Records for locating described items
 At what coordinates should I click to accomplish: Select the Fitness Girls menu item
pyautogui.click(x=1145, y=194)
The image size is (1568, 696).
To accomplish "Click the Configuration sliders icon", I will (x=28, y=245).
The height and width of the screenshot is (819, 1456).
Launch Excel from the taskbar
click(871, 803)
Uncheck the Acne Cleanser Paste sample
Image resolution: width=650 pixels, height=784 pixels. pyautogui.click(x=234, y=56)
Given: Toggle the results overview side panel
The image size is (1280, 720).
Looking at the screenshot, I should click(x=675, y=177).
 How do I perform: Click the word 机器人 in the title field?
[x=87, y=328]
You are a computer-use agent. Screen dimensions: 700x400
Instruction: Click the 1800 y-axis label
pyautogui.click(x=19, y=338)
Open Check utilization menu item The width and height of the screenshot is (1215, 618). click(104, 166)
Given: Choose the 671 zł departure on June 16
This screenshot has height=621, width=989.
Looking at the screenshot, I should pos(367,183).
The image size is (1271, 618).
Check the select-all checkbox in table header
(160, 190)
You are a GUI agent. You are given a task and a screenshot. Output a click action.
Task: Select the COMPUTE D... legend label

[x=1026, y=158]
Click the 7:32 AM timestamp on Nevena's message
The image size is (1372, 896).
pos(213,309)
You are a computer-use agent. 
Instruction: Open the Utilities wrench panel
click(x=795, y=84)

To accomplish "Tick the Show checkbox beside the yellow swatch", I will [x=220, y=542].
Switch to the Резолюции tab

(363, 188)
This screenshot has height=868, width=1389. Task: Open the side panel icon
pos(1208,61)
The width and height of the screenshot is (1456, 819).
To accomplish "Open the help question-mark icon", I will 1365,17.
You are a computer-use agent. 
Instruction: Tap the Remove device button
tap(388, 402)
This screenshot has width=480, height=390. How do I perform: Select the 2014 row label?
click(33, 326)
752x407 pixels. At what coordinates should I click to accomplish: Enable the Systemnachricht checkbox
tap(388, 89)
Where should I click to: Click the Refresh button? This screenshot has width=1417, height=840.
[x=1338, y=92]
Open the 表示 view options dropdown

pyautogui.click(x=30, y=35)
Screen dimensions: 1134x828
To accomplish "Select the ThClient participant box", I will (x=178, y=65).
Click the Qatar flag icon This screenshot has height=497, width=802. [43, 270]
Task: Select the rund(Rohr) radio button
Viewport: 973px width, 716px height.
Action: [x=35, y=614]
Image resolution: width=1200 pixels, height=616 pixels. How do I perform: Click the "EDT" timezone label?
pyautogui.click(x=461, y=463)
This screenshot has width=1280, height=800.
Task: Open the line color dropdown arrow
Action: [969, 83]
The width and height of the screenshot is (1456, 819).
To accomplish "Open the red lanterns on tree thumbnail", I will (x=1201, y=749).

| Written task |
Copy out every one of the records above verbatim, keeping each line as it stands.

| Correct result |
 At what coordinates should I click to accomplish: Select the Fitness Girls menu item
pyautogui.click(x=1145, y=194)
The image size is (1568, 696).
To accomplish "Click the Configuration sliders icon", I will (x=28, y=245).
The height and width of the screenshot is (819, 1456).
Launch Excel from the taskbar
click(871, 803)
Uncheck the Acne Cleanser Paste sample
Image resolution: width=650 pixels, height=784 pixels. pyautogui.click(x=234, y=56)
Given: Toggle the results overview side panel
The image size is (1280, 720).
Looking at the screenshot, I should click(x=675, y=177).
 How do I perform: Click the word 机器人 in the title field?
[x=87, y=328]
You are a computer-use agent. Screen dimensions: 700x400
Instruction: Click the 1800 y-axis label
pyautogui.click(x=19, y=338)
Open Check utilization menu item The width and height of the screenshot is (1215, 618). click(104, 166)
Given: Choose the 671 zł departure on June 16
This screenshot has height=621, width=989.
Looking at the screenshot, I should pos(367,183).
The image size is (1271, 618).
Check the select-all checkbox in table header
(160, 190)
You are a GUI agent. You are given a task and a screenshot. Output a click action.
Task: Select the COMPUTE D... legend label

[x=1026, y=158]
Click the 7:32 AM timestamp on Nevena's message
The image size is (1372, 896).
pos(213,309)
You are a computer-use agent. 
Instruction: Open the Utilities wrench panel
click(x=795, y=84)

To accomplish "Tick the Show checkbox beside the yellow swatch", I will [x=220, y=542].
Switch to the Резолюции tab

(363, 188)
This screenshot has height=868, width=1389. Task: Open the side panel icon
pos(1208,61)
The width and height of the screenshot is (1456, 819).
To accomplish "Open the help question-mark icon", I will 1365,17.
You are a computer-use agent. 
Instruction: Tap the Remove device button
tap(388, 402)
This screenshot has width=480, height=390. How do I perform: Select the 2014 row label?
click(33, 326)
752x407 pixels. At what coordinates should I click to accomplish: Enable the Systemnachricht checkbox
tap(388, 89)
Where should I click to: Click the Refresh button? This screenshot has width=1417, height=840.
[x=1338, y=92]
Open the 表示 view options dropdown

pyautogui.click(x=30, y=35)
Screen dimensions: 1134x828
To accomplish "Select the ThClient participant box", I will (x=178, y=65).
Click the Qatar flag icon This screenshot has height=497, width=802. [43, 270]
Task: Select the rund(Rohr) radio button
Viewport: 973px width, 716px height.
Action: [x=35, y=614]
Image resolution: width=1200 pixels, height=616 pixels. How do I perform: Click the "EDT" timezone label?
pyautogui.click(x=461, y=463)
This screenshot has width=1280, height=800.
Task: Open the line color dropdown arrow
Action: [969, 83]
The width and height of the screenshot is (1456, 819).
To accomplish "Open the red lanterns on tree thumbnail", I will (x=1201, y=749).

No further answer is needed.